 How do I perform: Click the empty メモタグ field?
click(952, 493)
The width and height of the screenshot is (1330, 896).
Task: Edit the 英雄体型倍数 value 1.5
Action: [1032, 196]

■ **STATED PROBLEM**: Pull out every line in the records above that contains the string "empty", and copy each one unchanged.

■ **ANSWER IN FULL**:
 How do I perform: Click the empty メモタグ field?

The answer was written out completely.